» ASSIGNED TASK:
Only one stretch of the records below is wanted: the lines from the one holding "Name (22, 2133)" through the one holding "terms and conditions (155, 1281)". Return it exactly, both ends included.

(Stored records)
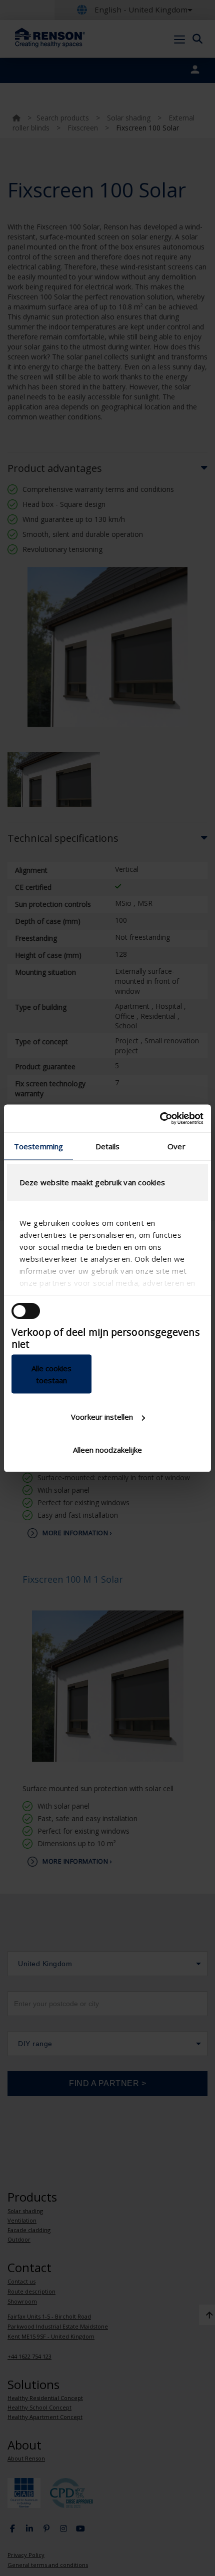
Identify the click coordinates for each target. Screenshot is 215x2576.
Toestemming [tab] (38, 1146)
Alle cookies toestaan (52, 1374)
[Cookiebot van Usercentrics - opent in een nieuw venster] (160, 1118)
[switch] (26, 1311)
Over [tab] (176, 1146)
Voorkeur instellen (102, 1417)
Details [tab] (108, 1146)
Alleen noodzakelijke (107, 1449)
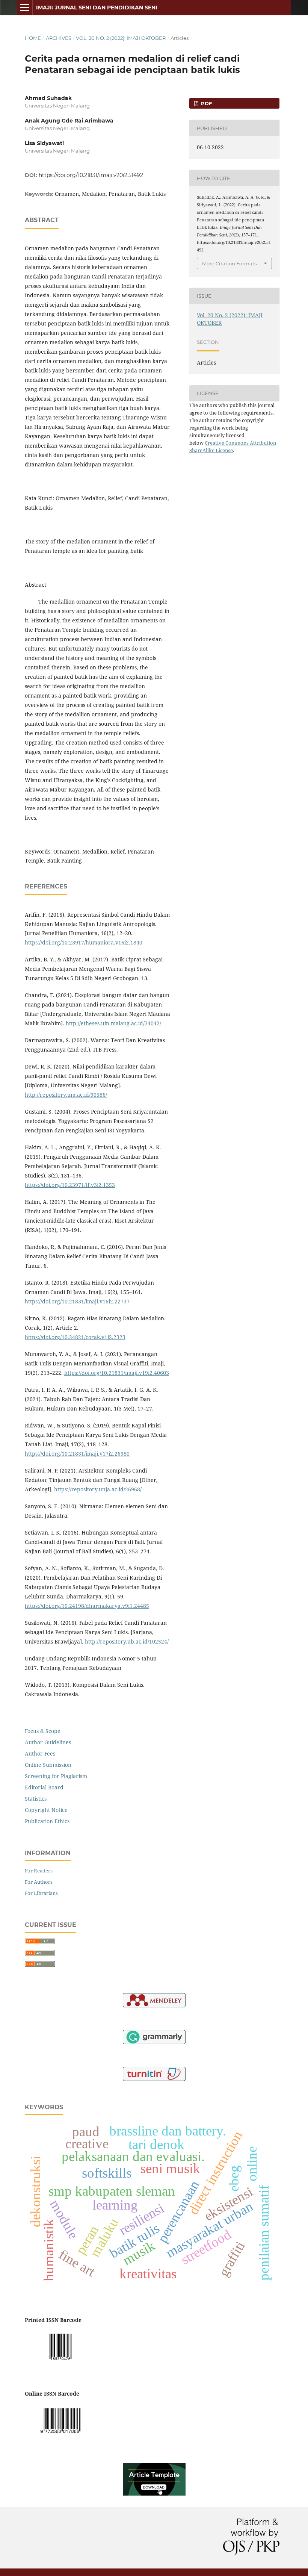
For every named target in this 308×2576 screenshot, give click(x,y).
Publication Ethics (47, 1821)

==

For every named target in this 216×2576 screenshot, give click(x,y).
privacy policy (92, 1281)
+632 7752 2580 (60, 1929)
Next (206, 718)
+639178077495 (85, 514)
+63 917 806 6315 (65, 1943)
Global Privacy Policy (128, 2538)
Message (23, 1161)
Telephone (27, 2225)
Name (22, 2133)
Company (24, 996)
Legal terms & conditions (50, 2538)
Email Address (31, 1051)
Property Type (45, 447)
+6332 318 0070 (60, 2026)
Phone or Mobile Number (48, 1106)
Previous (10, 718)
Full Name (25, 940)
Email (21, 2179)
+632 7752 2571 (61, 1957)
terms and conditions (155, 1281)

--

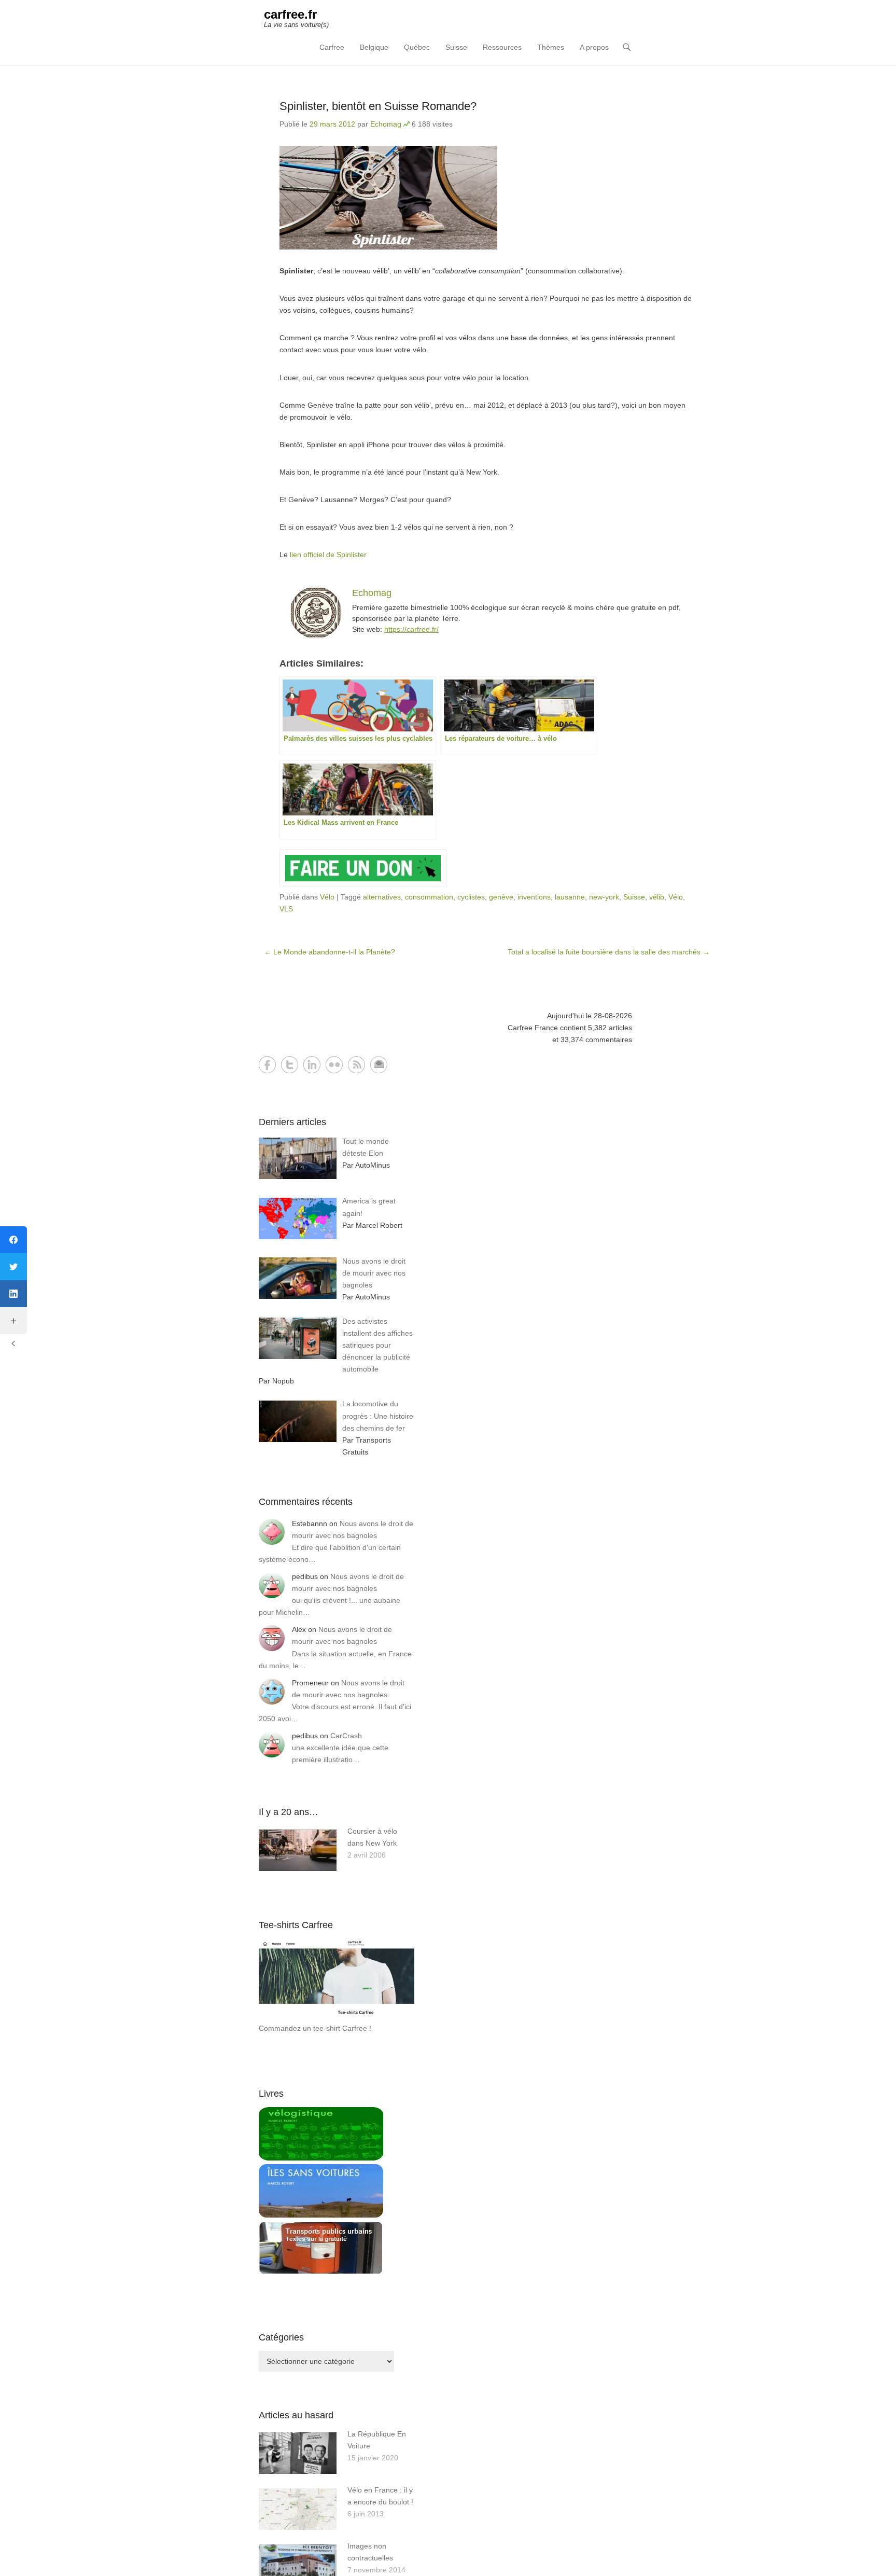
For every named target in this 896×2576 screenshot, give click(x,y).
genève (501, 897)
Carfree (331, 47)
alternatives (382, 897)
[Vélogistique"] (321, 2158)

» SOLUTION:
Name (22, 2133)
Company (24, 996)
Legal terms & conditions (50, 2538)
Email Address (31, 1051)
Property Type (45, 447)
+6332 318 0070 (60, 2026)
Phone or Mobile Number (48, 1106)
Previous (10, 718)
Full Name (25, 940)
Email (21, 2179)
+632 7752 2571 (61, 1957)
terms and conditions (155, 1281)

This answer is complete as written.